Greedy Programming Revisited

Throughout this course (and before it in 186 as well!) Greedy Programming approaches have gotten a bad wrap.

It seems like, through sampling of the problems we've seen thusfar, there's always a more efficient, more optimal (oxymoron?), or otherwise better approach than the one offered by Greedy Algorithms.

It's time, then, for them to have their day!

Motivating Example

Consider each of the following boxes, and then capture an image of each separately.

(I didn't want it to seem like I was cheating by making these 2 different images -- use an image capture tool like Snipping Tool on Windows machines or the CMD+SHIFT+4 image capture on Macs to test).

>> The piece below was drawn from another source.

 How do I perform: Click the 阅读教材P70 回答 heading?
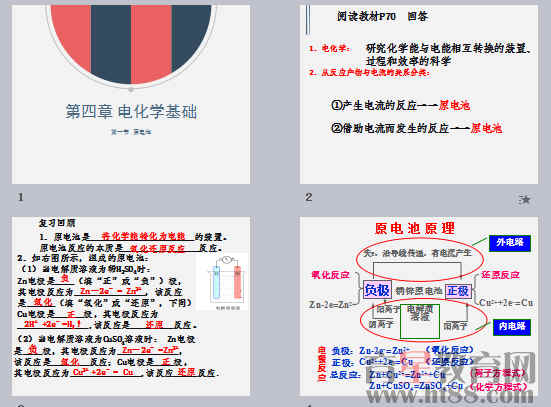pyautogui.click(x=382, y=16)
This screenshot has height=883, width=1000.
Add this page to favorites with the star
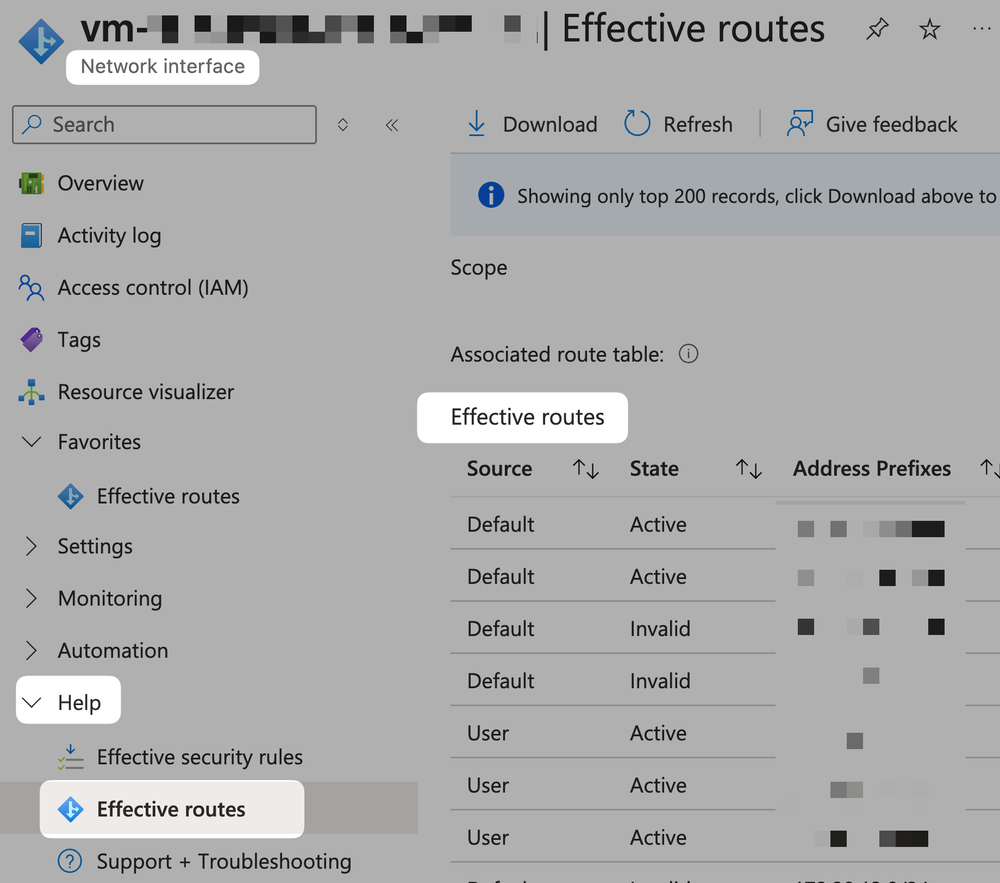click(x=930, y=29)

Having captured an image of each box individually, which image file(s) do you think will have greater filesize(s) than the others, or will they all have the same?

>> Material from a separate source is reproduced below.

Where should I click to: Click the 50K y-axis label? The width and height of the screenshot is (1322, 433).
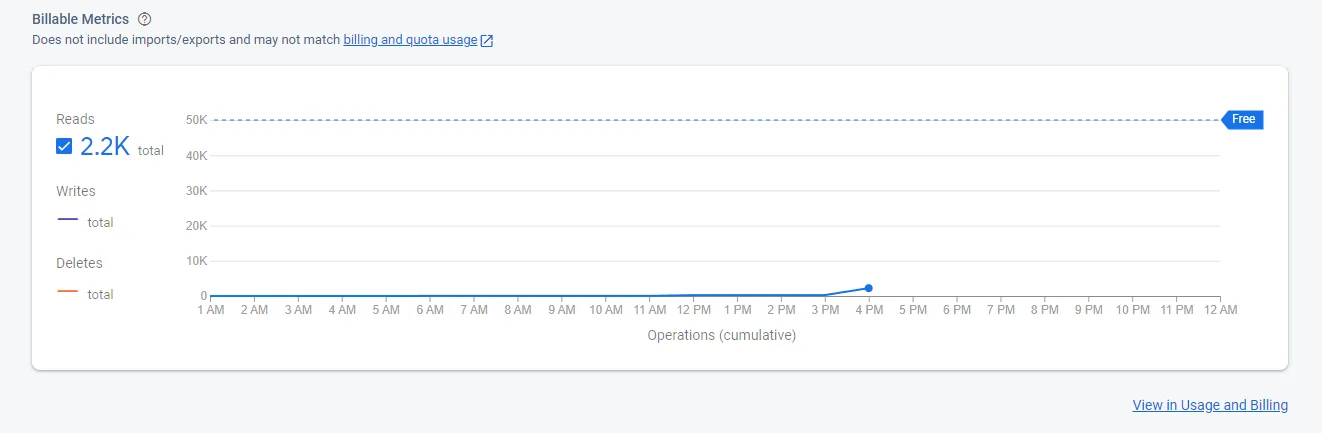point(196,120)
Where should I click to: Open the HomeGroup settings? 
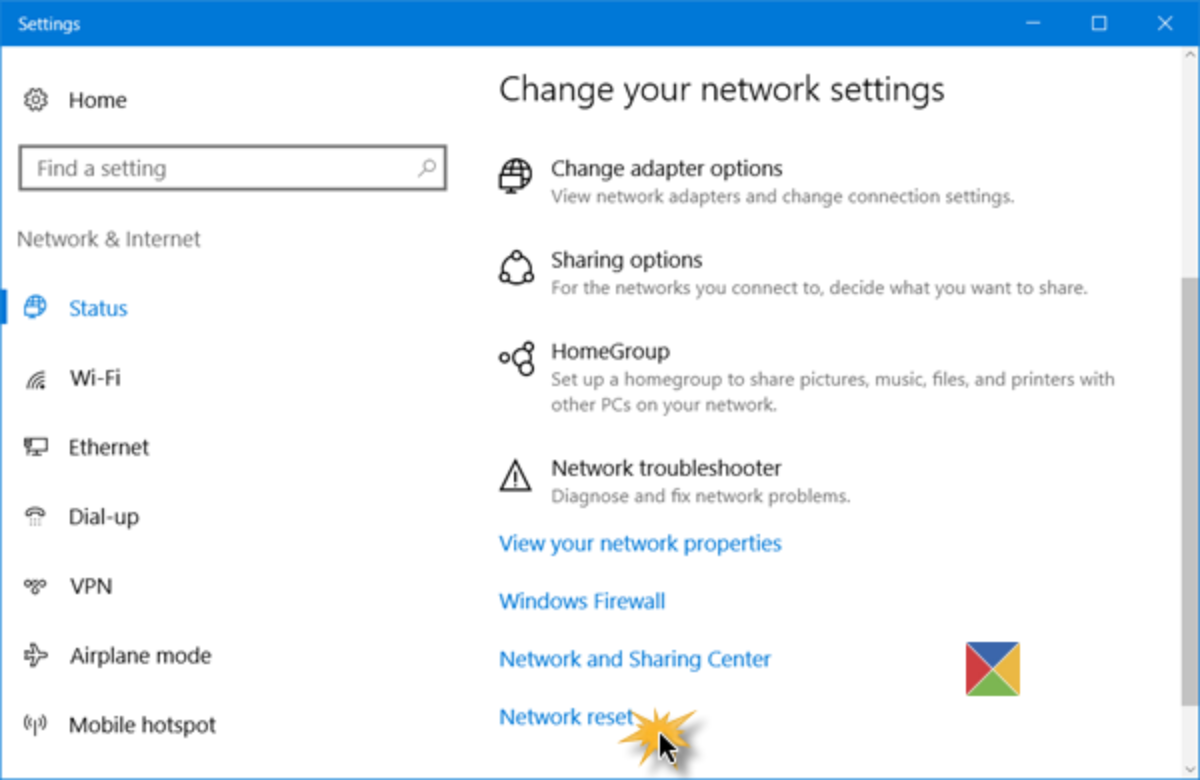(610, 352)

A and C will have roughly the same size, B will be much larger than the others!

Why do you think this is the case?

These are two images with few unique colors!

In the most naive case of storing any arbitrary image file, we could record every pixel's $(X, Y)$ coordinate and the RGB value of that pixel in some sort of 2D array.

RGB values for colors are encoded as a spectrum in which each of the RGB color channels is some value between $[0, 255]$ for a total of $256 \times 256 \times 256$ different possible combinations.

This is why (for those familiar with web-design perhaps from CMSI 185) we often denote colors by their Hexadecimal code like: #FF0000 because 6 hex digits provide $16^6 = 256 \times 256 \times 256$ color combinations!

This naive approach might look like the following:

You may have noticed that Google even has their own tool to help you find the RGB / hex values corresponding to a desired color:

Now, imagine that *every* pixel in an image has to know its RGB value. That can take up a lot of space!

How many bytes does a single RGB value / hex code take to store?

$16 x 16 = 256 = 2^8$, meaning that every 2 hex digits create one byte (one RGB value). Therefore, a hex / RGB code representing a color digits takes up 3 bytes.

So, if we represent an $N \times M$ image as a 2D array of 3-byte RGB values, we can imagine its filesize is $N \times M \times 3$. Why is this wasteful, as exemplified above?

Not all images have all $256^3$ different colors!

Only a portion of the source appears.